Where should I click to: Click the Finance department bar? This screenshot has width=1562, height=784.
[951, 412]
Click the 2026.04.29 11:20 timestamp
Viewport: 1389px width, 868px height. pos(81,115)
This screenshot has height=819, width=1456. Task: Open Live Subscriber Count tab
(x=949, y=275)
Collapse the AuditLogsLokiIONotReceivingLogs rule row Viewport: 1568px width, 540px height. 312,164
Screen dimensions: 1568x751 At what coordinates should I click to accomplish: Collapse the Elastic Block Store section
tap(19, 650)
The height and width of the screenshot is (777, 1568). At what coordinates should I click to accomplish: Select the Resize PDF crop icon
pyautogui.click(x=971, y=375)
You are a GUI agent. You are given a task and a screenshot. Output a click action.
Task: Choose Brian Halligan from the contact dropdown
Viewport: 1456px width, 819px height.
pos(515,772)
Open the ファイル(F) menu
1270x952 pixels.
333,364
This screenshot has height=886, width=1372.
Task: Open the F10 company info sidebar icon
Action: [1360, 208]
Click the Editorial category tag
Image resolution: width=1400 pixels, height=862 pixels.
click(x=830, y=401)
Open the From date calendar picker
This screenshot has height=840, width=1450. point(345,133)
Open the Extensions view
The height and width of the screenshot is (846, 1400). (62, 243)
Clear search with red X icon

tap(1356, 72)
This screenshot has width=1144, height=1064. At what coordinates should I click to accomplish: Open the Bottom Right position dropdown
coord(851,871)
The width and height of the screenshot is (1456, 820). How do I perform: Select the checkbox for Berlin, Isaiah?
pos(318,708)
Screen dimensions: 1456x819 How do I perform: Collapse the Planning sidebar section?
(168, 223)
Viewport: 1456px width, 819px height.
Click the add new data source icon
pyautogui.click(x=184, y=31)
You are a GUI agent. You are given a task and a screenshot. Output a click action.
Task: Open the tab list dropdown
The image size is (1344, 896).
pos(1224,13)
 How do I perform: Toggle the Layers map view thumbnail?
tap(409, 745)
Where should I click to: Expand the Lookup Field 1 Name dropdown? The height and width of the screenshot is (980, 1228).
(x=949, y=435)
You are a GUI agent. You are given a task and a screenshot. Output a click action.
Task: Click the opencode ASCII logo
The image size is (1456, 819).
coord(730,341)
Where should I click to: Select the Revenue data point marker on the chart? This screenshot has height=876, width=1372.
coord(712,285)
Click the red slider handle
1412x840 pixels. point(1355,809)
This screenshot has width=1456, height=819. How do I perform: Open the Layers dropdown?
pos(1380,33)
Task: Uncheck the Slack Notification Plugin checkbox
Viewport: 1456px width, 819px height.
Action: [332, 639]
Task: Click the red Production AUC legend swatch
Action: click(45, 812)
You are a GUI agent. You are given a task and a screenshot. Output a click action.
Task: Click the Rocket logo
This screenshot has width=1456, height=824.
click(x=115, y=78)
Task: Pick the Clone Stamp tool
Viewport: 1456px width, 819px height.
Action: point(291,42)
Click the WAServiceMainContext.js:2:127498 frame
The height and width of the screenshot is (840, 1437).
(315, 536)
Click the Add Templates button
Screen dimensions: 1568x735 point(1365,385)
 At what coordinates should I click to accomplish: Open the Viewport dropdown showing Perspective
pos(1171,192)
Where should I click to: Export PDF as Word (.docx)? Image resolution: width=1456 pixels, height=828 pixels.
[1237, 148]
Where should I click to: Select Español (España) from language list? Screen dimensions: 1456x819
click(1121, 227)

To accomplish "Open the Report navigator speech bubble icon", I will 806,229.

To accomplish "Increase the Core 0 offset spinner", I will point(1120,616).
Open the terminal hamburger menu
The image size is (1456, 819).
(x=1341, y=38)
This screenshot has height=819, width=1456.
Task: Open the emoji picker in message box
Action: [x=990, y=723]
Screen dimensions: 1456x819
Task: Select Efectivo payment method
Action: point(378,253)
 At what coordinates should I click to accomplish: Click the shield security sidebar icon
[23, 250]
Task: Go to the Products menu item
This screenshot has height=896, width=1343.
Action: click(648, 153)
....
### THE TASK
Starting with the line with "Open the ファイル(F) menu" above and going on through the line with "Task: Pick the Clone Stamp tool", transcribe every line exactly, both ends included, and add nothing.

### RESPONSE TO THIS TASK
Open the ファイル(F) menu
1270x952 pixels.
333,364
This screenshot has height=886, width=1372.
Task: Open the F10 company info sidebar icon
Action: [1360, 208]
Click the Editorial category tag
Image resolution: width=1400 pixels, height=862 pixels.
click(x=830, y=401)
Open the From date calendar picker
This screenshot has height=840, width=1450. point(345,133)
Open the Extensions view
The height and width of the screenshot is (846, 1400). (62, 243)
Clear search with red X icon

tap(1356, 72)
This screenshot has width=1144, height=1064. At what coordinates should I click to accomplish: Open the Bottom Right position dropdown
coord(851,871)
The width and height of the screenshot is (1456, 820). How do I perform: Select the checkbox for Berlin, Isaiah?
pos(318,708)
Screen dimensions: 1456x819 How do I perform: Collapse the Planning sidebar section?
(168, 223)
Viewport: 1456px width, 819px height.
Click the add new data source icon
pyautogui.click(x=184, y=31)
You are a GUI agent. You are given a task and a screenshot. Output a click action.
Task: Open the tab list dropdown
The image size is (1344, 896).
pos(1224,13)
 How do I perform: Toggle the Layers map view thumbnail?
tap(409, 745)
Where should I click to: Expand the Lookup Field 1 Name dropdown? The height and width of the screenshot is (980, 1228).
(x=949, y=435)
You are a GUI agent. You are given a task and a screenshot. Output a click action.
Task: Click the opencode ASCII logo
The image size is (1456, 819).
coord(730,341)
Where should I click to: Select the Revenue data point marker on the chart? This screenshot has height=876, width=1372.
coord(712,285)
Click the red slider handle
1412x840 pixels. point(1355,809)
This screenshot has width=1456, height=819. How do I perform: Open the Layers dropdown?
pos(1380,33)
Task: Uncheck the Slack Notification Plugin checkbox
Viewport: 1456px width, 819px height.
Action: [332, 639]
Task: Click the red Production AUC legend swatch
Action: click(45, 812)
You are a GUI agent. You are given a task and a screenshot. Output a click action.
Task: Click the Rocket logo
This screenshot has width=1456, height=824.
click(x=115, y=78)
Task: Pick the Clone Stamp tool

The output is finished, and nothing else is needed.